Warga Curhat ke Polisi, Ada Geng Lansia Hobi Judi di Lingkungannya, Begini Kata Aparat

Warga Curhat ke Polisi, Ada Geng Lansia Hobi Judi di Lingkungannya, Begini Kata Aparat

Polres Tulang Bawang melaksanakan Jumat Curhat di Balai Kampung Banjar Dewa.-Humas Polres Tulang Bawang-

RADARLAMPUNG.CO.ID - Warga kampung Banjar Dewa, Kecamatan Banjar Agung, Tulang Bawang resah.

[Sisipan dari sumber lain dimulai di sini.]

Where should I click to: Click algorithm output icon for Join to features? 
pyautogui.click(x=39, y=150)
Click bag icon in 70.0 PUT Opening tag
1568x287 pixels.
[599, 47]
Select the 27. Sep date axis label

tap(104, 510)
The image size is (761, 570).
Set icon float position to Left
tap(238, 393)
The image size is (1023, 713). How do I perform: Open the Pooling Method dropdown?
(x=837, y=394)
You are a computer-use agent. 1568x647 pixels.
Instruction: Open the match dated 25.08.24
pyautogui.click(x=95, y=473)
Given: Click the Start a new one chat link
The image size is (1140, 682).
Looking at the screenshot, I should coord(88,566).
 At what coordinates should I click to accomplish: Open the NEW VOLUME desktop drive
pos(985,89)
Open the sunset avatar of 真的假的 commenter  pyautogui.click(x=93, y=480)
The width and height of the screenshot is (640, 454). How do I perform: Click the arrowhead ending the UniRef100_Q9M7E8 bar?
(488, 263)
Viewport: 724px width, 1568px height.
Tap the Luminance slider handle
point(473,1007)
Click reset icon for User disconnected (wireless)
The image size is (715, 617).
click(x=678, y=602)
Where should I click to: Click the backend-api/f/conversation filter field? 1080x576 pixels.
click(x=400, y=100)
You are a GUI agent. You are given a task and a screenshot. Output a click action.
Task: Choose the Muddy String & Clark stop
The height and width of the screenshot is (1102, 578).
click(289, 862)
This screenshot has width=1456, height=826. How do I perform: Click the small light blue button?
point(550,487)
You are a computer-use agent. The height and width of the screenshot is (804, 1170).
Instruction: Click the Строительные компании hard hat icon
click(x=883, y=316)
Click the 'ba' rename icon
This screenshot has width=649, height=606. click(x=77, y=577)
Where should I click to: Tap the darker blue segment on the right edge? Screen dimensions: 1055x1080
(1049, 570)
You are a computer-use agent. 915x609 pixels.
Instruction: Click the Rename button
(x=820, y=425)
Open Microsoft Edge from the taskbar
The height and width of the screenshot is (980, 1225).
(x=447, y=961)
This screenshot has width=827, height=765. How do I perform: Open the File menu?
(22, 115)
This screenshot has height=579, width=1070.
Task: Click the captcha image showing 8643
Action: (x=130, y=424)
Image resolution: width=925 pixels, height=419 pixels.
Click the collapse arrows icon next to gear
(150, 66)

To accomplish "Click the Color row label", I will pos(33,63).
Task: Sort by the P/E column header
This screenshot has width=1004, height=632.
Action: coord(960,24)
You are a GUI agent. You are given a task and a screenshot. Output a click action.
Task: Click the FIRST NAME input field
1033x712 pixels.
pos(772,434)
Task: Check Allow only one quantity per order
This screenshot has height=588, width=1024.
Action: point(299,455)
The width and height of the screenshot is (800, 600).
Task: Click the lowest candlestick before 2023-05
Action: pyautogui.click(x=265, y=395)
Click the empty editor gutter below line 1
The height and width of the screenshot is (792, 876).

Pasalnya, ada sekelompok warga lanjut usia (lansia) yang kedapatan masih hobi berjudi di lingkungan tempat tinggal mereka.

Masyarakat kemudian menyampaikan unek-unek curahan hati (Curhat) mereka ke Polres Tulang Bawang yang sedang melaksanakan giat Jumat Curhat di Kampung Banjar Dewa. 

Warga yang menyampaikan unek-unek tentang geng lansia yang masih hobi berjudi tersebut berharap aparat kepolisian dapat memberikan pembinaan kepada mereka.

BACA JUGA:Jangan Sampai Salah! Ini Daftar Dokumen yang Wajib Disiapkan Pelamar CPNS 2023

"Jadi disampaikan unek-unek ada rombongan lansia yang hobi berjudi, apakah mereka bisa dilakukan pembinaan secara khusus atau seperti apa," kata Kabag Ren Polres Tulang Bawang Kompol M Arsyad, Jumat 28 April 2023.

"Judi sebaiknya tidak dilakukan, apabila masih ada yang suka berjudi kecil-kecilan langsung diberitahukan kepada Bhabinkamtibmas untuk diberikan peringatan terlebih dahulu, kalau sudah berulang kali diberikan peringatan terpaksa dilakukan upaya paksa oleh Polri," tegas Arsyad.

Selain unek-unek soal judi, Polres Tulang Bawang juga menerima beberapa unek-unek lainnya dari warga setempat.

Di antaranya terkait kendaraan yang mati pajak 2 tahun langsung apakah terblokir secara otomatis dan terkait izin keramaian. 

BACA JUGA:379 Peserta Ikuti Rikmin Awal Penerimaan Calon Anggota Polri 2023

Pada kesempatan ini, Kabag Ren menjelaskan jika kendaraan yang mati pajak 2 tahun tidak langsung terblokir secara otomatis.

Sesuai dengan aturan dari Korlantas Polri di STNK masa berlakunya selama 5 tahun, setelah itu jika tidak dibayar lagi pajak selama 2 tahun, totalnya 7 tahun mati pajak, barulah STNK akan diblokir.

Terkait izin keramaian, berdasarkan perintah Kapolda Lampung saat ini izin keramaian hanya boleh diterbitkan oleh Polres.

Sedangkan Polsek cukup mengelurkan surat rekomedasi saja.